- [Exercise goal] Pictures left aside, return the lines below exactly, from the one with "Instruction: Click the" to the end, including both ends.

- [Dataset content]
↓↓↓
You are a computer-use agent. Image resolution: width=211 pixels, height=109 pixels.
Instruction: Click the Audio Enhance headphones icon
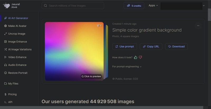(6, 65)
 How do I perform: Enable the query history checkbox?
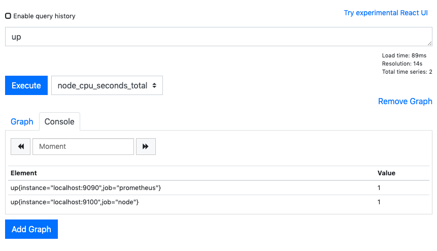tap(8, 16)
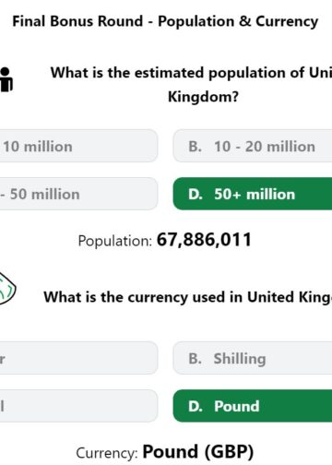Click the currency used question text
The width and height of the screenshot is (332, 465).
pyautogui.click(x=188, y=297)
↑↑↑
- [Result]
Instruction: Click the Audio Enhance headphones icon
(6, 65)
 How do I perform: Enable the query history checkbox?
tap(8, 16)
Click the currency used question text
The width and height of the screenshot is (332, 465).
pyautogui.click(x=188, y=297)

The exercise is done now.